A photo of baby formula taken on May 16, 2022.
A photo of baby formula taken on May 16, 2022.(Connor Matteson)
Published: May. 16, 2022 at 8:51 PM AKDT
Email This Link
Share on Pinterest
Share on LinkedIn

ANCHORAGE, Alaska (KTUU) - The nationwide formula shortage has been impacting families nationwide since February. Alaskan people and organizations are finding formula difficult to come by.

“I have none,” Onolina Fanualalei said.

A struggle facing families in Alaska is occurring nationwide, baby formula is getting harder to come by and when families do find it, it can be incredibly expensive.

“It’s too expensive for me,” Fanualalei said.

It’s not just mothers who are seeing the impacts. Marci Bowen is a Permanency Coordinator and Expectant Parent Advocate with the Alaska Adoption Services, an organization that gives out baby supplies for free to families. Bowen says that Alaska Adoption Services are seeing their stock dwindle.

“We didn’t have a constant supply but we usually had probably, like five-ish, every couple of weeks that we were able to give out, which isn’t a lot,” Bowen said. “But right now, we’ve had, I think, two in the last month that we’ve been able to give out.
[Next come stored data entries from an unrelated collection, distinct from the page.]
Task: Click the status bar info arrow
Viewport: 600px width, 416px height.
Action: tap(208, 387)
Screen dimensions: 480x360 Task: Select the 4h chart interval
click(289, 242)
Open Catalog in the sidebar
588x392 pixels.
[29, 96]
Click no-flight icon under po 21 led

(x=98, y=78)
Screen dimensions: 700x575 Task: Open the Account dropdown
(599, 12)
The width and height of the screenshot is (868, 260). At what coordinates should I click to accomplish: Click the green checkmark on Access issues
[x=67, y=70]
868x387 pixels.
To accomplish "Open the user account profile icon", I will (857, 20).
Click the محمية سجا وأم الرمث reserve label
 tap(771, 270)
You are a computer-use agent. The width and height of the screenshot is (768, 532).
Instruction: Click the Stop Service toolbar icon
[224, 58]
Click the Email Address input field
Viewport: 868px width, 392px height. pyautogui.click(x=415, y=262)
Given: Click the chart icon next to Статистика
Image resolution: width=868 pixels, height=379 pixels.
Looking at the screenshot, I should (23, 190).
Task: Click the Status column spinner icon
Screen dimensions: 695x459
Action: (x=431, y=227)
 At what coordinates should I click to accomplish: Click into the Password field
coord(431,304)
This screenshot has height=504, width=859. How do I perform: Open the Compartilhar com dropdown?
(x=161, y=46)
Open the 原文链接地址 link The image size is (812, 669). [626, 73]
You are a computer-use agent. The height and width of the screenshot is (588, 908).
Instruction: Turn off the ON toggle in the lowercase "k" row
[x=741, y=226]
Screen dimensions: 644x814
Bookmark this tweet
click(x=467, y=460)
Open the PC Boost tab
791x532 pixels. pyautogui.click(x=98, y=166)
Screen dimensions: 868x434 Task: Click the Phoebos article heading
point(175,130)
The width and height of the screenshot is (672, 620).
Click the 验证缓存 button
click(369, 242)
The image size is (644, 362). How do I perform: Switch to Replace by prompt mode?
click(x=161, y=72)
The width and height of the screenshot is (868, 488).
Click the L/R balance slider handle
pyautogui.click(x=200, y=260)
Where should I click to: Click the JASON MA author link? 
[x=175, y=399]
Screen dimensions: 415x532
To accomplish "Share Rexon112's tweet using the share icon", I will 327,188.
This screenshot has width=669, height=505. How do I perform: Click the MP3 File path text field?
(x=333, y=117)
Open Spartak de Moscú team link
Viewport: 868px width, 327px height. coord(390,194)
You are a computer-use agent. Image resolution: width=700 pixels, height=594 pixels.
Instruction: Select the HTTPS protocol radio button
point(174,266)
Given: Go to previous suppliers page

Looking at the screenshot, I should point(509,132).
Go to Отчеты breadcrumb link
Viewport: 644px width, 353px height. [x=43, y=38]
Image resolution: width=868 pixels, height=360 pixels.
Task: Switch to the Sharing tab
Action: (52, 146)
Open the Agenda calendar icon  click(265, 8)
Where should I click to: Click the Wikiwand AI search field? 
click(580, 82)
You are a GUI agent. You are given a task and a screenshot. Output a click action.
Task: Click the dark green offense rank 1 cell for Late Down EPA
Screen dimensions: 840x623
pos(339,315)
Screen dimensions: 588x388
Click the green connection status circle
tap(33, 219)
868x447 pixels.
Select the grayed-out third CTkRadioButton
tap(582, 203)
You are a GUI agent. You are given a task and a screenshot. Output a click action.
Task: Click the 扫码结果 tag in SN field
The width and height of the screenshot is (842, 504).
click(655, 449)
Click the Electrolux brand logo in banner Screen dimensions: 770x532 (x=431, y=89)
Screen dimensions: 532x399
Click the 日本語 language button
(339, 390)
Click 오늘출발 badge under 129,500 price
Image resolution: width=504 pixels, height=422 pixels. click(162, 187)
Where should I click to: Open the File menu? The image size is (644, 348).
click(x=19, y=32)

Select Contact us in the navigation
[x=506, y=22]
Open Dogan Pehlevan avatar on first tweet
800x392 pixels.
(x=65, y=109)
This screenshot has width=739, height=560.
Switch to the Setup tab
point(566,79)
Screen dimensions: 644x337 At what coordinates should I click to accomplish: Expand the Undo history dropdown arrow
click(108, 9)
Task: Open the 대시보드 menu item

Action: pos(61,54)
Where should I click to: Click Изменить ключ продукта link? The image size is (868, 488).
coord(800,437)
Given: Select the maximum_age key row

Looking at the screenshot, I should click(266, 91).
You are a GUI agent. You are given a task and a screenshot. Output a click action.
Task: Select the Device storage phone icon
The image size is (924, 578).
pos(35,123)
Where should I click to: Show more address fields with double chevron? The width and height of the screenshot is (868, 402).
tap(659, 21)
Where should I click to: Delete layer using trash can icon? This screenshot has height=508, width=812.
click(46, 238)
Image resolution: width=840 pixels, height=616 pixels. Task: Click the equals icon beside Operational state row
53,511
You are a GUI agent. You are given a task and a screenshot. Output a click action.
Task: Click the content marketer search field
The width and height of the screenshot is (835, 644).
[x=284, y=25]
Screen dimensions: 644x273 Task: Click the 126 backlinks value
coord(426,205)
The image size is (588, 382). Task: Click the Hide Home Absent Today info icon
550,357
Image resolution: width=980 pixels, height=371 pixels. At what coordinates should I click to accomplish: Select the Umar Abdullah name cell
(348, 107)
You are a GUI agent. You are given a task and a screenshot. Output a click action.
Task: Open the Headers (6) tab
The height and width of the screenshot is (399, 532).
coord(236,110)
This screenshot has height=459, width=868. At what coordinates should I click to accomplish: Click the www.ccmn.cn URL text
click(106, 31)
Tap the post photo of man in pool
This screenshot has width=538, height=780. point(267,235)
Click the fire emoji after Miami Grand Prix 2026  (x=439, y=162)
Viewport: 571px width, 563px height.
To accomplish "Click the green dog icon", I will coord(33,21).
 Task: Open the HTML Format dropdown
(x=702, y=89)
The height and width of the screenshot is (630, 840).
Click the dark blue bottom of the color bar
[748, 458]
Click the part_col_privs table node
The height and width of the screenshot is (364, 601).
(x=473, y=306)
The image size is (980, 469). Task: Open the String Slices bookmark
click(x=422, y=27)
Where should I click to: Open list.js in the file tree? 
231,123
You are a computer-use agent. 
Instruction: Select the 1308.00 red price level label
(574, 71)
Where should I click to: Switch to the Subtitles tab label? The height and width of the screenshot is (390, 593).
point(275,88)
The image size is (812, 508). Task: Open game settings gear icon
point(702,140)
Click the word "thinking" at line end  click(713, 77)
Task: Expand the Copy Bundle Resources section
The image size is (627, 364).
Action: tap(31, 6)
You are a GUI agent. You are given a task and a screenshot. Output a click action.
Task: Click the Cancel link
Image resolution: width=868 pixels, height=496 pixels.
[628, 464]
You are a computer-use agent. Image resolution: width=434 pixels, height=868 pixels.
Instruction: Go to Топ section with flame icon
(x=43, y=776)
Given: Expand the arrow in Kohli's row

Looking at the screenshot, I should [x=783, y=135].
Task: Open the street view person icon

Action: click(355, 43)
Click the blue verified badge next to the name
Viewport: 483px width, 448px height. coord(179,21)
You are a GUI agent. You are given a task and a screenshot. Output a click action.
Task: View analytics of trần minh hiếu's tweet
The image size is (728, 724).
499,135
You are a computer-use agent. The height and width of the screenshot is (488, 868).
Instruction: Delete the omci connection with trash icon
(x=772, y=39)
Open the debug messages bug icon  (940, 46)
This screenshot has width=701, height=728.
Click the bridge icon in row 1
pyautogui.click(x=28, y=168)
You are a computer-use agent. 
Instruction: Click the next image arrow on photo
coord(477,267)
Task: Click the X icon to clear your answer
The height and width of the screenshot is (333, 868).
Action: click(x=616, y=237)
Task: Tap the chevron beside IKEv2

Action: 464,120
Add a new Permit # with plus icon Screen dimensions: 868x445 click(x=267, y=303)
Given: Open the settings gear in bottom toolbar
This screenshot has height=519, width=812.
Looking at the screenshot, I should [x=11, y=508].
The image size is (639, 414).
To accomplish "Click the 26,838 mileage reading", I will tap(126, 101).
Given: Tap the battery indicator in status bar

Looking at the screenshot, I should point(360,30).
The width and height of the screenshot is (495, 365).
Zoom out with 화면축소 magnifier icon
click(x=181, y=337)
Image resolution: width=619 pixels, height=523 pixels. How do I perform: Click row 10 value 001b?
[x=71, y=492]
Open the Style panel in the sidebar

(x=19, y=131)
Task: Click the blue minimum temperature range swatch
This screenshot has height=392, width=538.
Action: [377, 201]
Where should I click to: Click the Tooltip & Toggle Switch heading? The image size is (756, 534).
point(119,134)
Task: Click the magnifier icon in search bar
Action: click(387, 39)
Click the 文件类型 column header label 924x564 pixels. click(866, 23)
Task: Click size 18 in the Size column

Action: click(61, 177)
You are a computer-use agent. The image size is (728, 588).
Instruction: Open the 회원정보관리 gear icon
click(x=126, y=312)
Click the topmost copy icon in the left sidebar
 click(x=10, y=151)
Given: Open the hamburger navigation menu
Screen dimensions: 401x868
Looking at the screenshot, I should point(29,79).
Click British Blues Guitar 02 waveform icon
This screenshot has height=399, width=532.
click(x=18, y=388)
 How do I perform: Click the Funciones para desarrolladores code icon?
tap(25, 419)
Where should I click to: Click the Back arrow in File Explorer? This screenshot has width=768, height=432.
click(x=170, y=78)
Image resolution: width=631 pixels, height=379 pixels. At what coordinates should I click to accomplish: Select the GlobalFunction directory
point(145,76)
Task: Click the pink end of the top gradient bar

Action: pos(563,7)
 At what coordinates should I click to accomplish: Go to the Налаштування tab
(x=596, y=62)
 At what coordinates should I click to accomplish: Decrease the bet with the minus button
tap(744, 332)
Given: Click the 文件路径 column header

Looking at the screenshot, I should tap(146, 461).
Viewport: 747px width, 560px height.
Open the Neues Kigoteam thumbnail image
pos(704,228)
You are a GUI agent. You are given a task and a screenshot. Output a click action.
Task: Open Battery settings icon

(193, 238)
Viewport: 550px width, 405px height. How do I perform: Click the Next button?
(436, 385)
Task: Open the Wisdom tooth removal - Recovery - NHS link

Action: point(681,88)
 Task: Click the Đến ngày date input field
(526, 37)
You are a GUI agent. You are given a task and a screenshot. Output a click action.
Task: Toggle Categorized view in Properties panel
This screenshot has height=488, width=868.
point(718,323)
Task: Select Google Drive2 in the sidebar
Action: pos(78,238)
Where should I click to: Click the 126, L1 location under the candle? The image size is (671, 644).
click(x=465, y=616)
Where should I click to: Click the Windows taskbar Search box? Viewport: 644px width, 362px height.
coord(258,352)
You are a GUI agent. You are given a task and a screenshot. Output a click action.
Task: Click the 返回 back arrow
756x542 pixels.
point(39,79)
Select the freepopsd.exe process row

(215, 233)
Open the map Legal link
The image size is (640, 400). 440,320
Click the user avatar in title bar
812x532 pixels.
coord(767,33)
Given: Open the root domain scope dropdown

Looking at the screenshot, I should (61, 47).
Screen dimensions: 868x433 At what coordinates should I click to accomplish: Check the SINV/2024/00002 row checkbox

And so that has been, you know, it’s been hard.”

The organization sees around 120 mothers a month who come in for baby supplies, with a small percentage of those mothers who need baby formula, but they’re having to be turned away.

“It’s hard,” Bowen said. “You can see the disappointment on people’s faces when they’re like, oh, okay, I wish that you had it. But I mean, they understand it’s definitely really hard to come by right now.”

Elizabeth Walsh, a family nutrition programs manager for the State of Alaska, wrote in an email:

  • While a stressful time, families should purchase only the infant formula they need in the immediate and avoid stockpiling. This will help ensure other families have access to critical formula for their infants and allow manufacturers and retailers adequate time to restock shelves.
  • Families should pay close attention to online retailers of infant formula to ensure they are legitimate and safe sources, especially with a possible increase of online scammers.
  • As this crisis continues, we advise against certain risky practices. Families should not make their own homemade infant formula, nor provide cow’s milk before the age of 1 year, as these are unsafe practices that do not provide adequate nutrition for infants.